Облокотившись на стойку, к нам обратилась бариста.
– Девчонки… м-м-м… вы в порядке? – спросила она.
– Все хорошо, спасибо, – ответила я, – простите, мы сейчас что-нибудь закажем.
– Нет, я про… э-э-э… У вас кровь течет на пол.
– Ой, да, мы просто… упали с велосипедов. У вас есть аптечка?
Бариста принесла все необходимое и по бесплатному капучино каждой. Мы с Виви сидели в самом дальнем углу опустевшего кафе и потягивали кофе. На столе между нами лежал открытый бело-зеленый ящичек с лекарствами.
Виви сидела, положив руки на колени ладонями верх. Я обрабатывала ее ссадины йодом.
– Грей мертва, не так ли? – спросила она без всякого выражения. В глазах была пустота. Сестра ни разу не моргнула, хотя ей наверняка было очень больно. – Ведь есть критические сорок восемь часов, а после это всегда означает, что они уже мертвы.
– Не говори так, – попросила я. – С нами было по-другому.
– Что ты помнишь из того времени?
– Ничего.
– Я знаю только то, что мы говорим друг другу. Знаю то, что мы говорим остальным. Но я помню белые лепестки, кружащиеся в воздухе, словно осенние листья, и дым. И сумерки. И…
Камин. Девочка с ножом в руке.
– Перестань, – отозвалась я. – Тебе было девять, мне – семь. Нашим воспоминаниям нельзя доверять. Давай-ка я лучше осмотрю твое плечо.
– Там была девочка.
– Прекрати.
– Мне кажется, она что-то с нами сделала. Сделала нам больно.
– Виви.
– Ты же сама спросила, кто режет горло маленьким девочкам. Разве ты не хочешь знать, что случилось на самом деле?
– Нет.
– Почему?
– Потому что… боюсь.
– Не надо бояться правды, она ведь освободит нас, понимаешь?
– Только если она не настолько ужасна, чтобы окончательно свести нас с ума. Нет уж, спасибо. Может, мне вообще повезло, что эти воспоминания вытеснены. А теперь покажи мне свое плечо.

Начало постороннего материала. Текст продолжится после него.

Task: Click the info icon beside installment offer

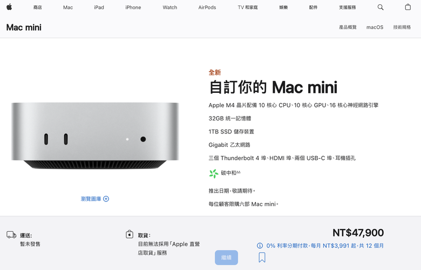Action: (260, 246)
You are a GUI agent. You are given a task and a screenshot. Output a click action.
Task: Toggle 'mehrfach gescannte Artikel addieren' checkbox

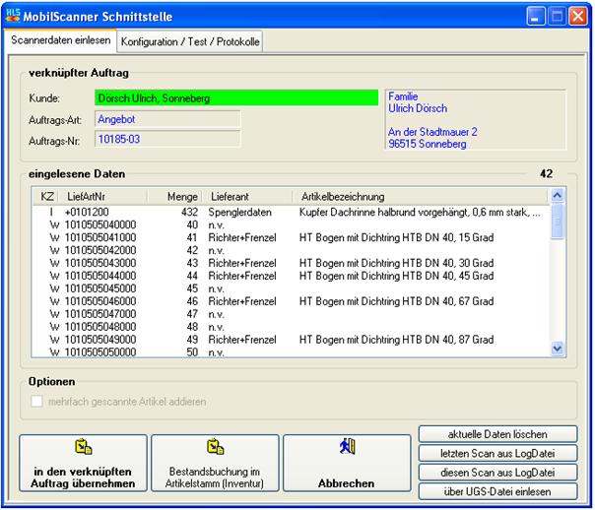[x=38, y=401]
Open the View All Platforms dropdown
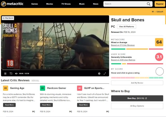Screen dimensions: 166x117 [x=126, y=27]
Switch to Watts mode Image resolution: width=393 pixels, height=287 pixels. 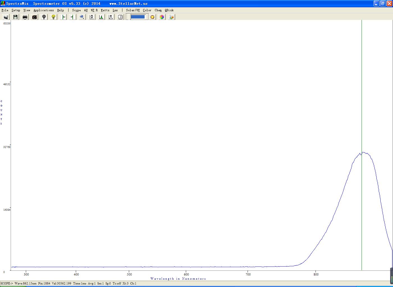[x=105, y=10]
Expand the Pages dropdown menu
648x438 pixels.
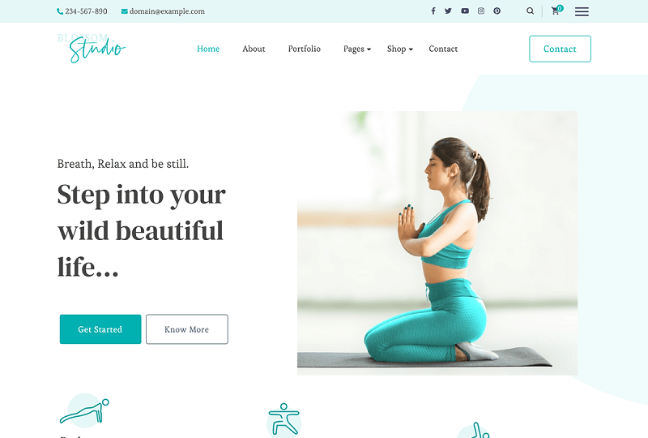point(357,49)
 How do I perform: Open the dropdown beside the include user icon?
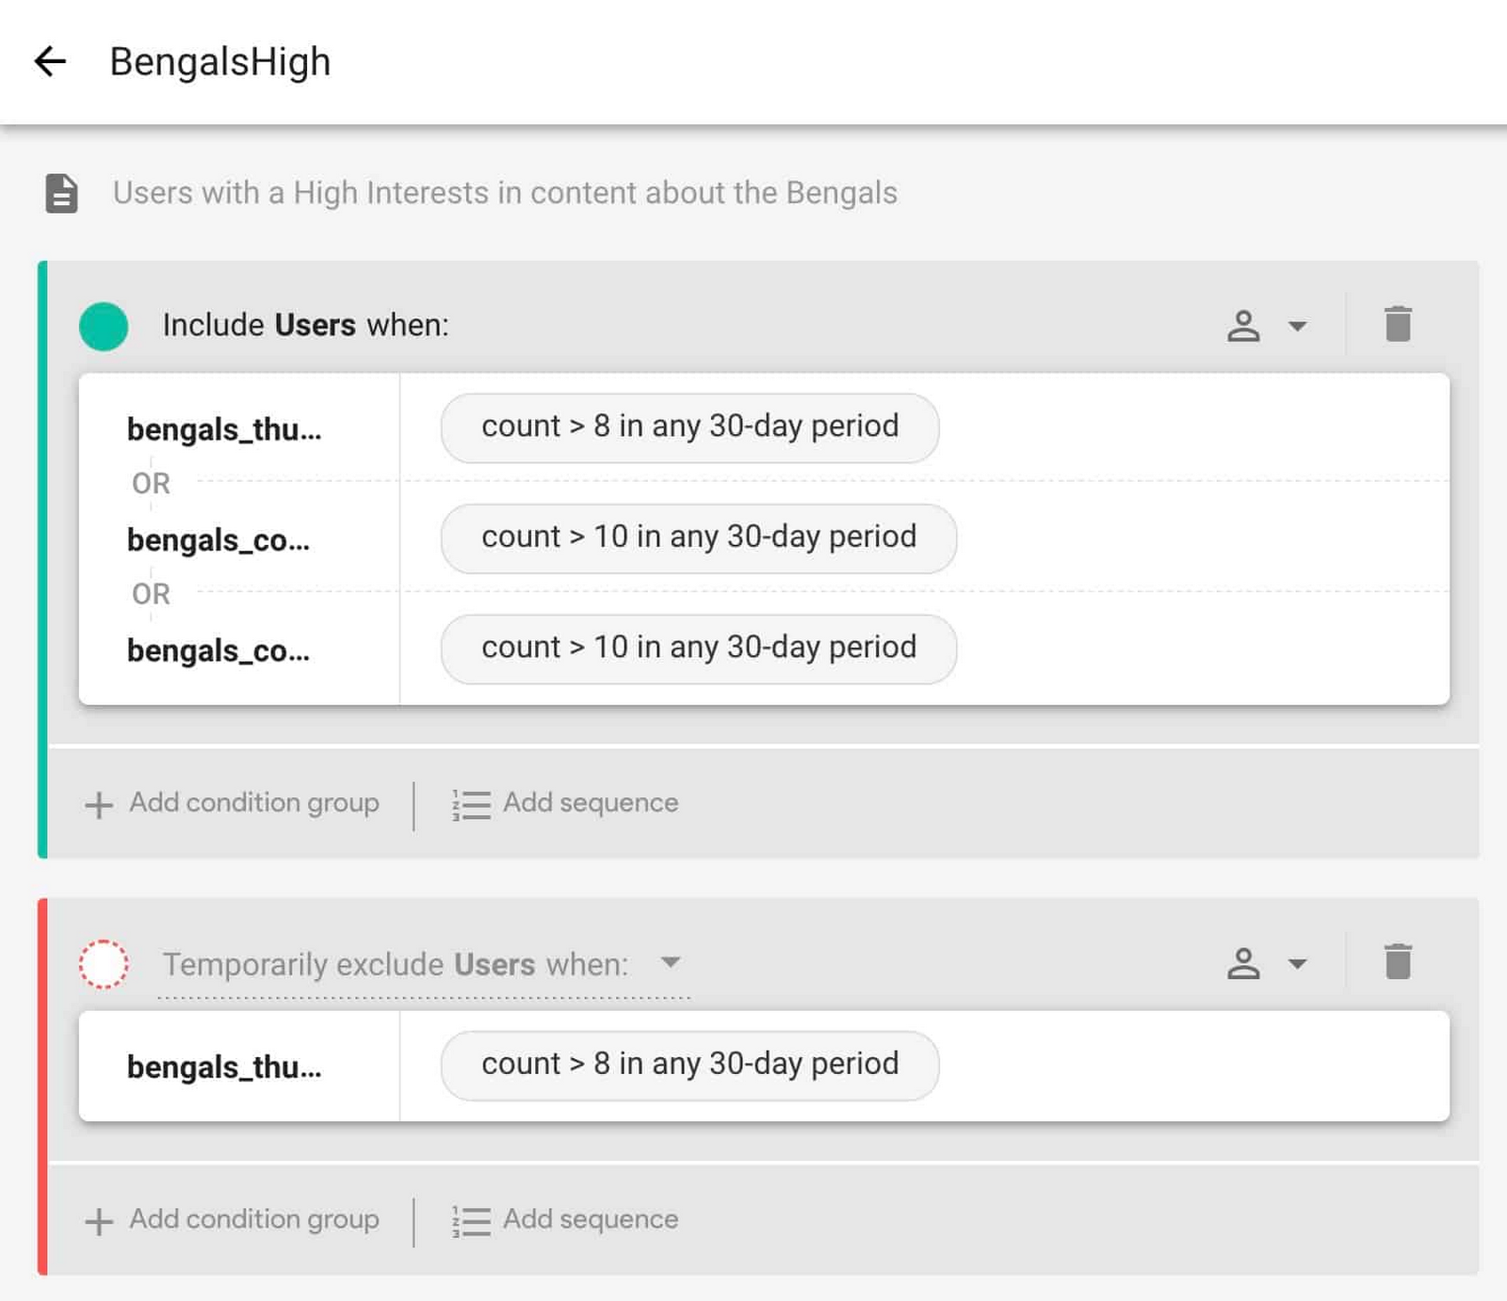click(x=1298, y=326)
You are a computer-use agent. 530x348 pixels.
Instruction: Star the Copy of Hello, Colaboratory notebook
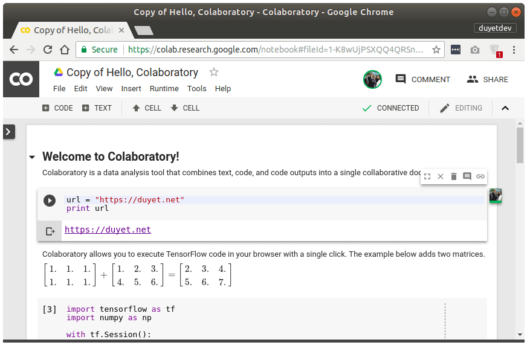(x=213, y=72)
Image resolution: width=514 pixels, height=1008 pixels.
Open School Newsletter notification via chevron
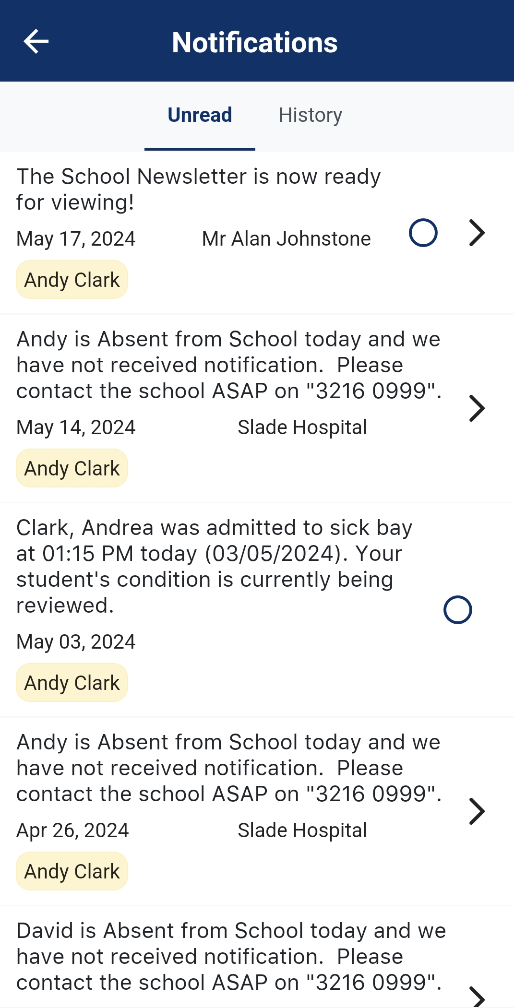coord(476,233)
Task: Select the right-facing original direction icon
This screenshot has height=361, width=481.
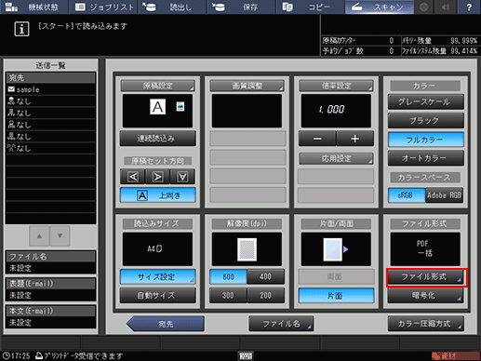Action: [157, 177]
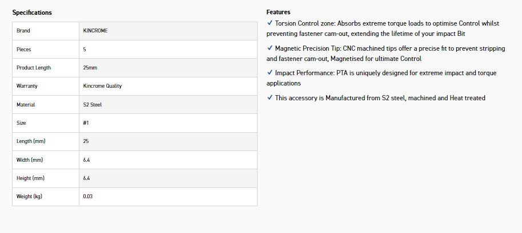Click the Brand row label
The image size is (522, 233).
(x=23, y=31)
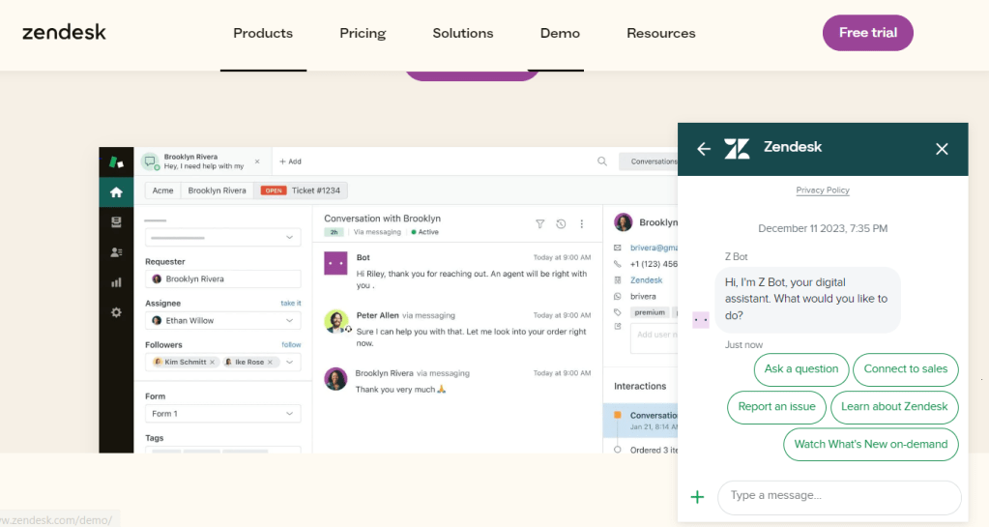The width and height of the screenshot is (989, 527).
Task: Click the Free trial button
Action: click(867, 33)
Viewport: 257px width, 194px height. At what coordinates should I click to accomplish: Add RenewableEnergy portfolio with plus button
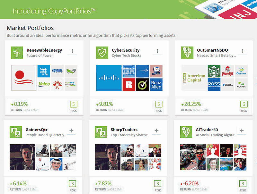pos(72,51)
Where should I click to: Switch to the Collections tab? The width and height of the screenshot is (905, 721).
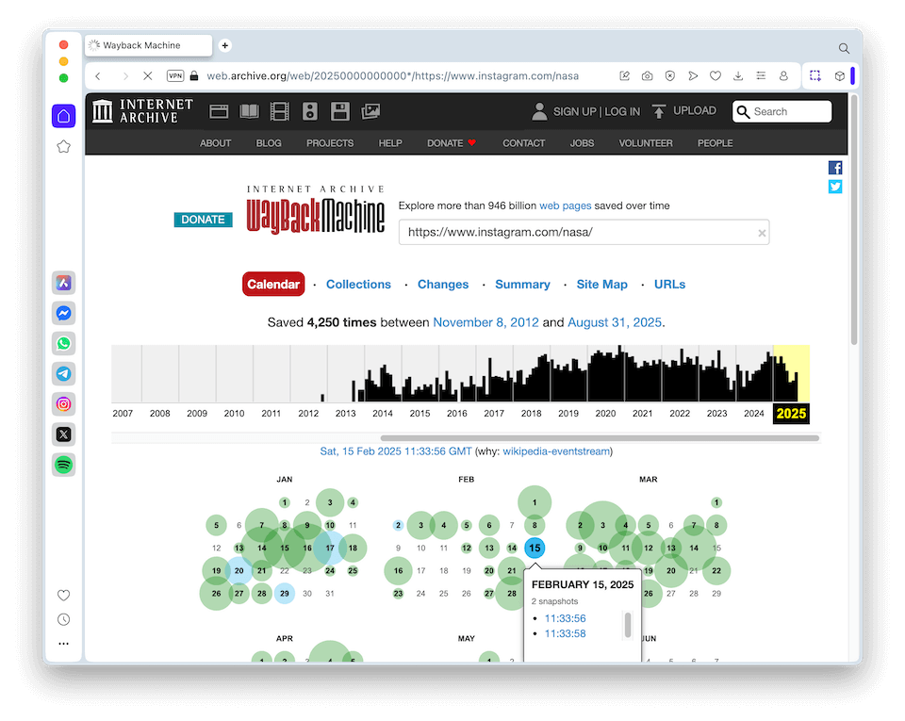tap(358, 284)
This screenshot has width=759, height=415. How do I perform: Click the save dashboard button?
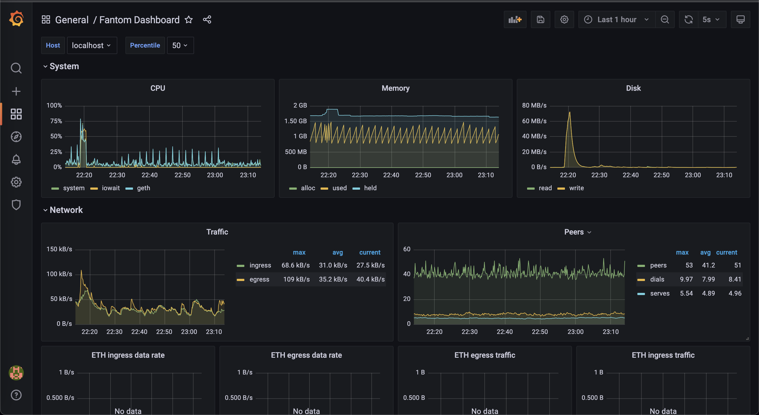(540, 19)

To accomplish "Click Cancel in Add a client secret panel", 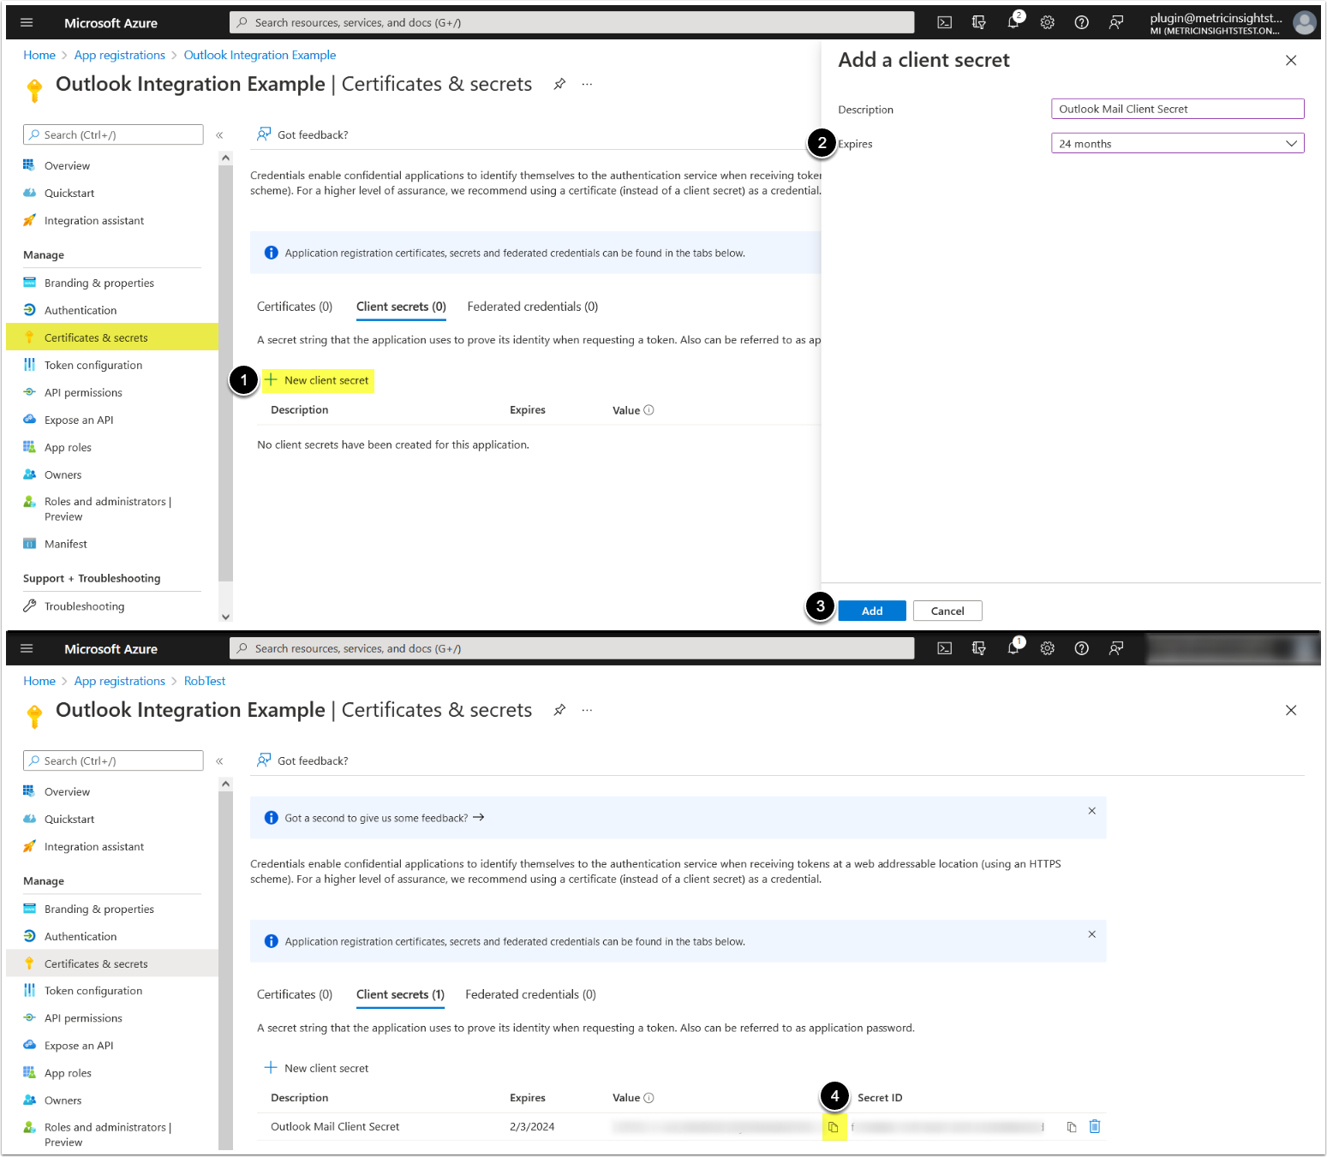I will pos(947,611).
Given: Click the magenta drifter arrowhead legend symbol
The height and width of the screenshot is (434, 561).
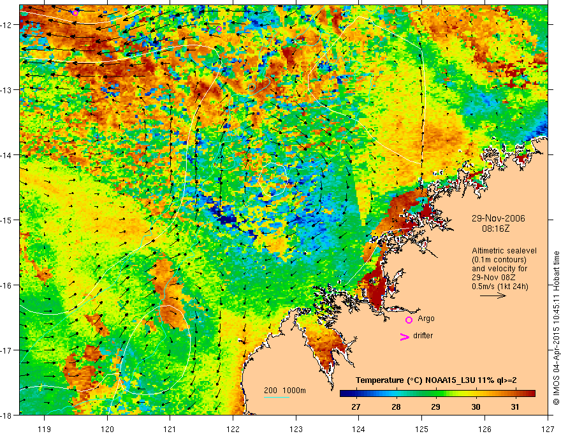Looking at the screenshot, I should tap(405, 336).
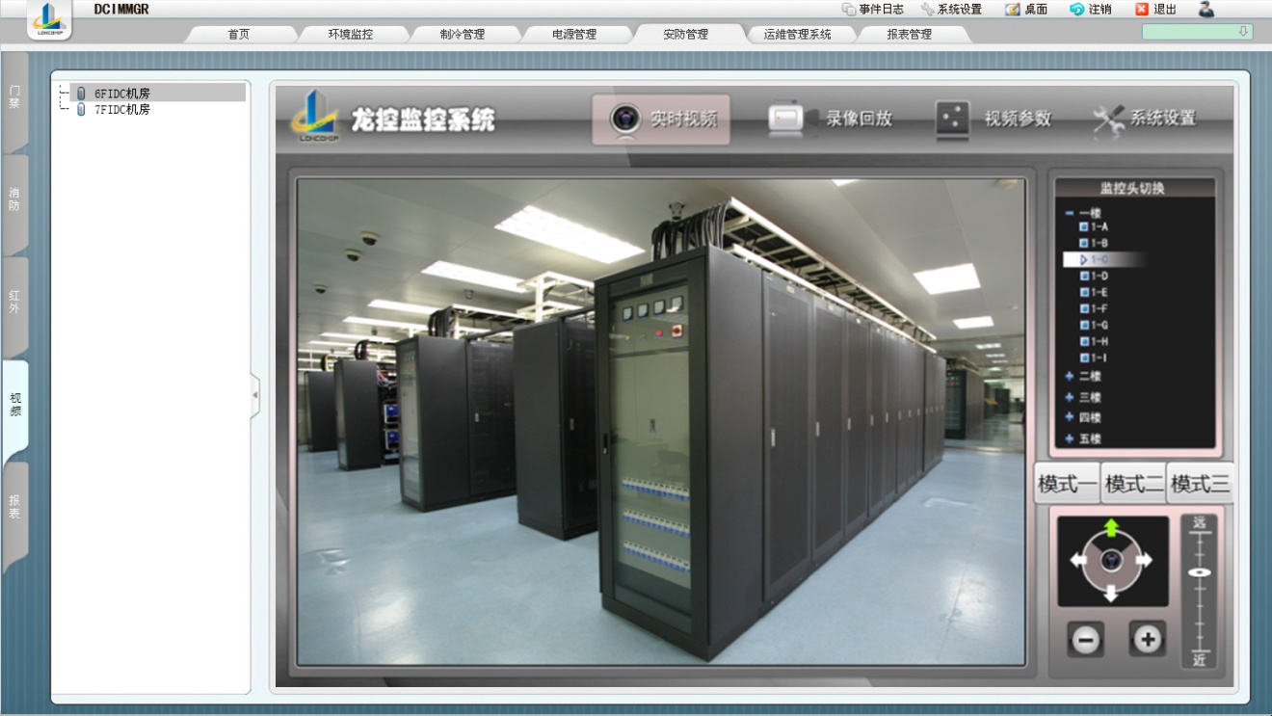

Виви скинула куртку и закатала рукав намоченного кровью свитера. Кожа покрылась мурашками. Я аккуратно сняла шарф, который мы использовали, чтобы остановить кровотечение. Ткань пропиталась кровью и плохо пахла.
Я вздрогнула, увидев ее рану.
– Сиди тихо, – приказала я, намереваясь протереть это место спиртовой салфеткой, чтобы рассмотреть его получше. – Там что-то есть.
Виви не обращала на происходящее никакого внимания.
– Мы обязательно вернем ее, Айрис, – заявила она, уставившись в потолок, абсолютно не замечая боли. – Я не буду жить в мире, где нет сестры.
– Согласна, – ответила я, в свою очередь погружаясь в раздумья.
Внутри раны было нечто странное. Я взяла нож Грей, попыталась подцепить это и вытащить наружу. Это оказалось несложно. Я извлекла на свет маленький бледный цветок. Мягко потянув, вынула его из раны вместе с крошечной корневой системой. Такие же цветы росли на теле убитого мужчины. И такие же я обнаружила на фото Грей.
А теперь он укоренился внутри Виви, питаясь ее кровью, расцветая в ее открытой ране.
Что происходит?!
Я сжала окровавленный цветок пальцами и внезапно почувствовала острый приступ тошноты. В горле запершило. Пришлось сглотнуть подступающие рыдания. Грей исчезла, а все эти странности, которых я так отчаянно старалась избежать, вернулись в мою жизнь.
– По крайней мере, у меня будет крутой шрам. Девчонки западают на шрамы, так ведь? Похоже, что там инфекция? – спросила Виви.